Harner described a refined arthroscopic technique specifically optimized for Achilles tendon allografts:

  • Tibial Tunnel Trajectory: The tibial guide pin should course just anterior and parallel to the slope of the posterior tibial cortex (approximated by a line parallel to the slope of the proximal tibiofibular joint).
  • Femoral Tunnel Placement: To re-create the anterolateral bundle, the femoral tunnel is placed within the anterior portion of the PCL footprint. The guide pin enters 5 to 10 mm from the intra-articular cartilage of the medial femoral condyle. Extra-articularly, it should exit 1.0 to 1.5 cm from the articular margin to prevent subchondral bone disruption.
  • Graft Seating: The bone plug is advanced until the bone-tendon junction is perfectly flush with the cortex, minimizing graft bending.
  • Fixation Protocol: The femoral bone plug is fixed with an interference screw. The knee is cycled to pretension the graft. The soft-tissue end of the Achilles tendon is then secured outside the anterior tibial tunnel using a screw and spiked washer (or a staple).
  • Tensioning Angle: Crucially, the tibial side is secured with the knee in 70 to 80 degrees of flexion with 10 pounds of tension. The anterolateral bundle is under maximal tension in this position, which minimizes the risk of overtensioning the graft and capturing the joint.

ADDRESSING THE "KILLER TURN": TIBIAL INLAY RECONSTRUCTION

All transtibial techniques require the graft to turn at an acute right angle as it exits the tibial tunnel posteriorly and heads anteriorly toward the intercondylar notch. This acute bend—often termed the "killer turn"—creates a high potential for graft abrasion, attenuation over time, and makes effective graft tensioning difficult.

To circumvent this, Tibial Inlay Reconstruction techniques have been developed.
* Concept: The tibial bone plug is fixed directly into a trough created at the posterior tibial PCL footprint, completely avoiding the transtibial tunnel.
* Positioning: This requires either placing the patient in the lateral decubitus position (allowing access to both anterior and posterior knee compartments by rotating the table) or utilizing a two-stage supine-to-prone repositioning technique.
* Outcomes: Both laboratory and cadaveric biomechanical studies have found no significant differences in stability between transtibial and inlay techniques at any knee flexion angle.

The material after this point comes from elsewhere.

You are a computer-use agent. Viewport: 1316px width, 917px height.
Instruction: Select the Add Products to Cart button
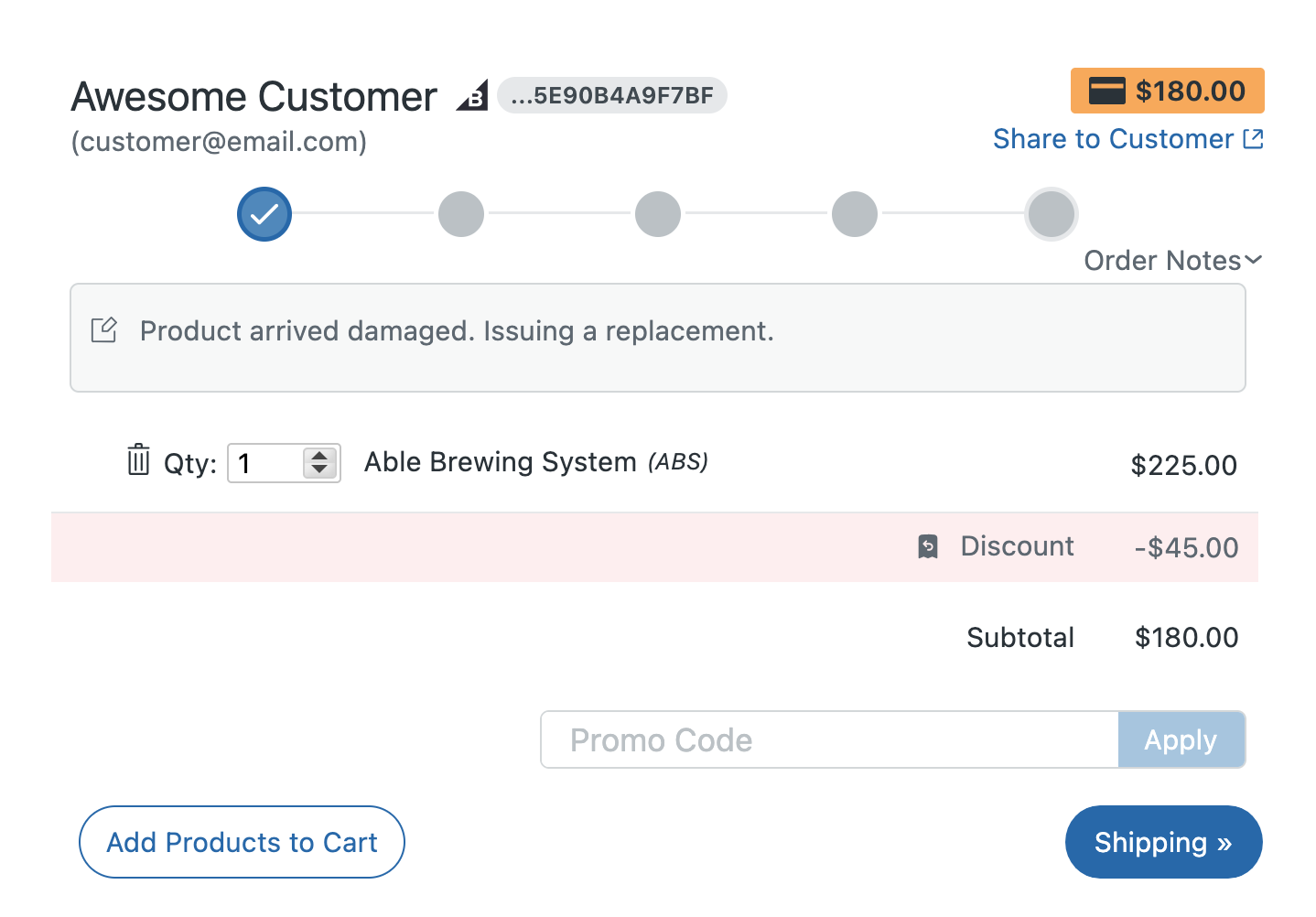tap(241, 842)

Furthermore, systematic reviews of clinical outcomes demonstrate satisfactory and comparable results for both methods, leaving the choice largely to surgeon preference and experience.


POSTOPERATIVE REHABILITATION PROTOCOL

The postoperative rehabilitation following PCL reconstruction is distinct from ACL protocols, primarily due to the need to protect the graft from posterior tibial sag caused by gravity and hamstring activation.

Phase I: Immediate Postoperative (Weeks 0-3)

  • Immobilization: The knee is placed in a commercially available knee brace locked in full extension. If concurrent medial or lateral capsuloligamentous structures were repaired, strict extension is maintained for 3 weeks.
  • Weight Bearing: Limited weight bearing (or weight-bearing as tolerated, depending on surgeon preference) is allowed in the locked extension brace using crutches.
  • Range of Motion: A controlled ROM program of 0 to 90 degrees is initiated immediately to prevent arthrofibrosis.
  • Muscle Activation: Quadriceps exercises are started immediately, including active knee extension from 90 to 0 degrees and straight-leg raises.

🚨 Rehabilitation Warning: Hamstring Avoidance
Active hamstring exercises must be strictly avoided in the early postoperative phases. Hamstring contraction creates a direct posterior translation stress on the tibia, which can stretch and attenuate the healing PCL graft.

Phase II: Intermediate to Advanced Recovery (Months 4-6)

  • Progression: Strengthening and functional activities are introduced in a stepwise, highly supervised program.
  • Return to Activity: Straight-line running typically begins at the fourth month.
  • Sport-Specific Drills: Agility drills and plyometrics are introduced at 5 to 6 months.
  • Clearance: A full return to competitive sports is only permitted when adequate, symmetrical quadriceps and hamstring strength has been achieved, and sport-specific proprioceptive skills have been fully mastered.